◆ DESCRIPTION OF THE TASK: Please rewrite the radio frequency communication passage from "The remote processing station 10 is" up to and including "supply line 2.", replacing "regulator" with "controller".

◆ PAGE EXCERPT:
----
According to the invention, the device 1 comprises radio frequency communication means 8 for the sending of data D.

The radio frequency communication means 8 comprise at least one of:

a medium-range radio frequency communication unit 9 adapted for the transmission of data D to a remote processing station 10; and

a short-range radio frequency communication unit 11 adapted for the transmission of data D to at least one mobile device 12.

Within the scope of the present treatise, by the expression medium-range radio frequency communication unit is meant devices which establish bi-directional wireless communication at distances the one from the other of some ten meters.

Preferably, the medium-range radio frequency communication unit 9 is selected from a communication unit of the radio wave type and a communication unit of the Bluetooth type which enable the communication between the control device

1 and the remote processing station 10 which are positioned at distances the one from the other of some ten meters.

In the present case, the selected radio wave communication unit is of the 868MHz radio type.

More in detail, the 868MHz Bluetooth and radio communication units generate a wireless personal area network (WPAN), within which multiple devices can communicate simultaneously at a distance the one from the other of some ten meters.

With regard to Bluetooth communication units, on the other hand, communication is of the point-to-point type between two links.

The mobile device 12 can be e.g. a smartphone, tablet, or other electronic devices equipped with mobile radio communication media.

Within the scope of the present treatise, by the expression "short-range radio frequency communication" is meant wireless communication between devices placed at a maximum distance of ten centimeters the one from the other.

Preferably, the short-range radio frequency communication unit is a communication unit of the Near Field Communication (NFC) type, adapted to set up point-to-point communication with the control device 1 at a distance the one from the other of less than ten centimeters. In the present case, the short- range radio frequency communication unit 11 is of the type of a label having a memory unit, adapted to store data D, and an NFC communication device for the radio frequency communication of the data D stored in the memory unit. In the preferred embodiment shown in the illustrations, the radio frequency communication means 8 comprise both the short-range radio frequency communication unit 11 and the medium-range radio frequency communication unit 9, usable simultaneously or alternatively depending on whether the detected data D are sent to the remote processing station 10 and/or to the mobile device 12.

The remote processing station 10 is of the type of a management and processing server, on which the data D are stored, and has a web platform through which such data D are accessible to clients, generally of a hardware type such as a computer.

In a possible embodiment, the control device 1 is a regulator of the power factor related to the energy absorbed by the user device 4 connected to the power supply line 2.
----
◆ INFORMATION SHOWN:
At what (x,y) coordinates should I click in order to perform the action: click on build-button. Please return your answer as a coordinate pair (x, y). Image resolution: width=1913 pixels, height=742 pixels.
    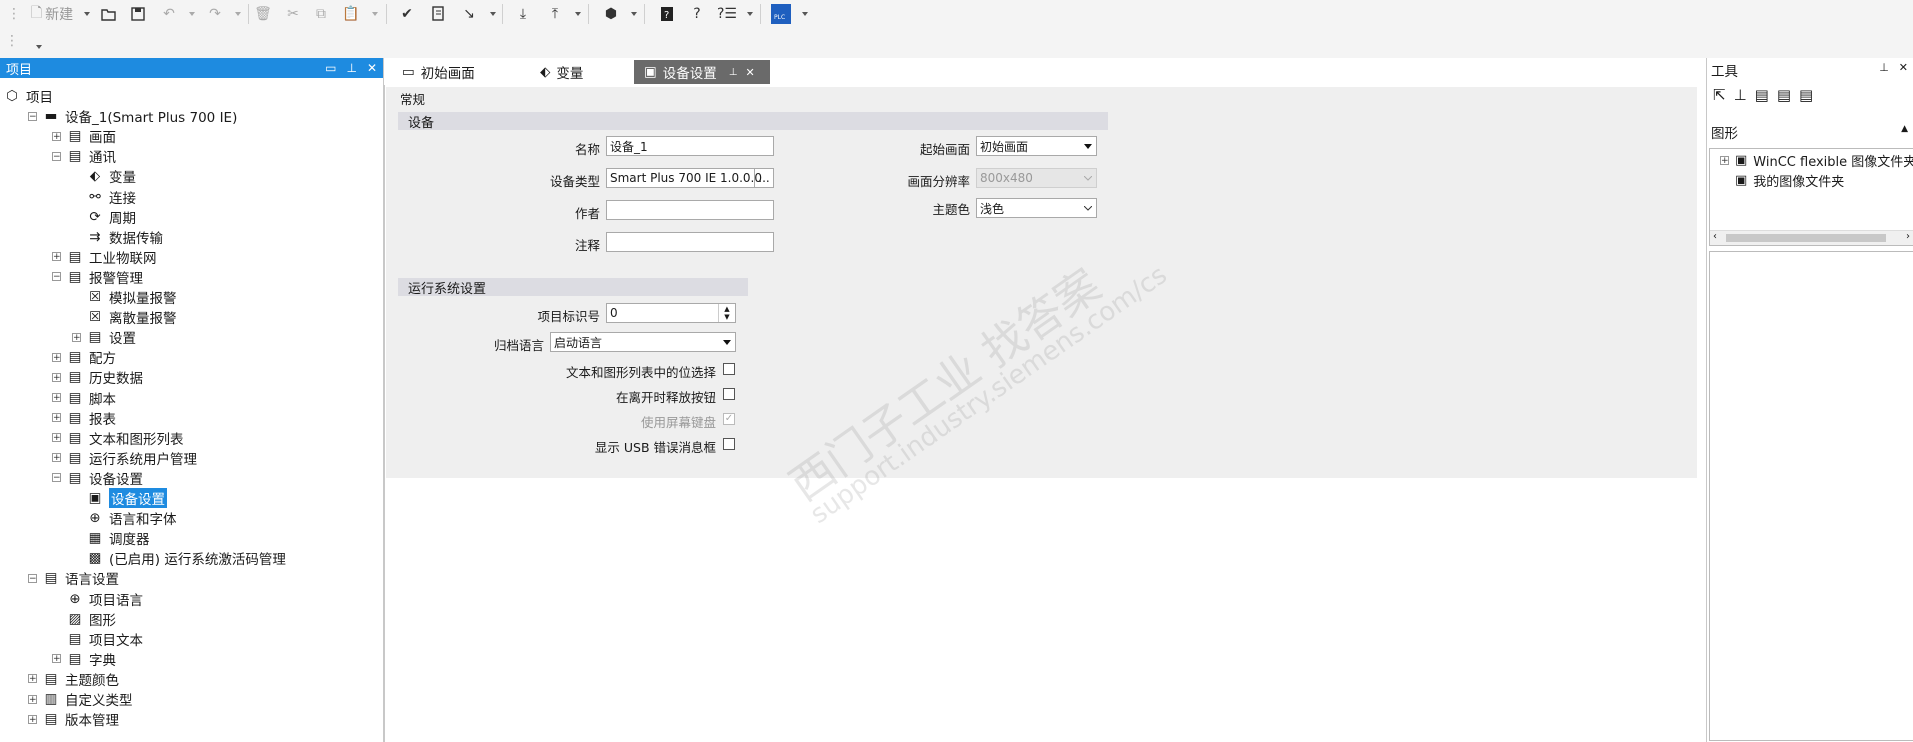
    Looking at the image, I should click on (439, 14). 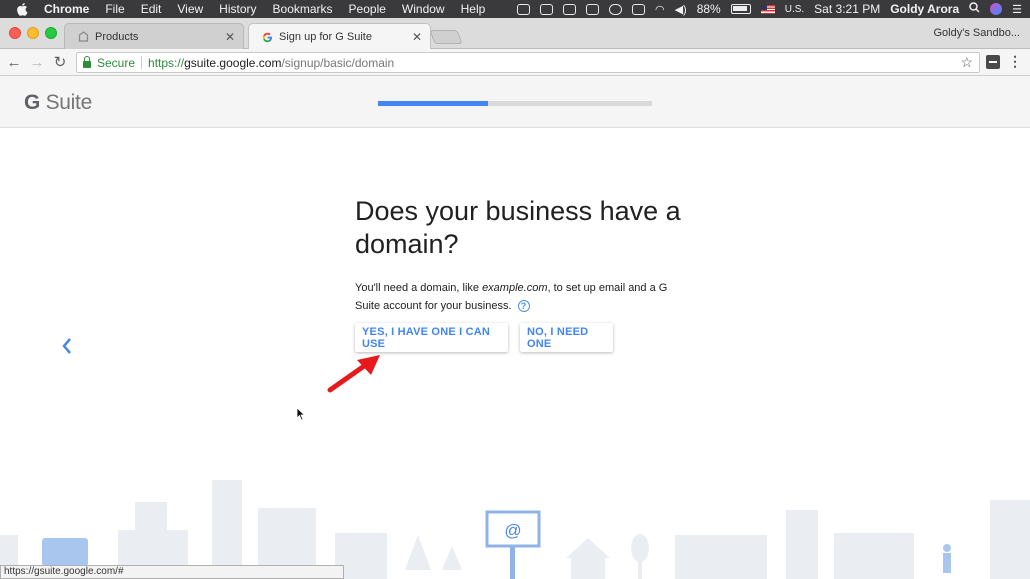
----
◆ RESPONSE TO THE TASK:
The remote processing station 10 is of the type of a management and processing server, on which the data D are stored, and has a web platform through which such data D are accessible to clients, generally of a hardware type such as a computer.

In a possible embodiment, the control device 1 is a controller of the power factor related to the energy absorbed by the user device 4 connected to the power supply line 2.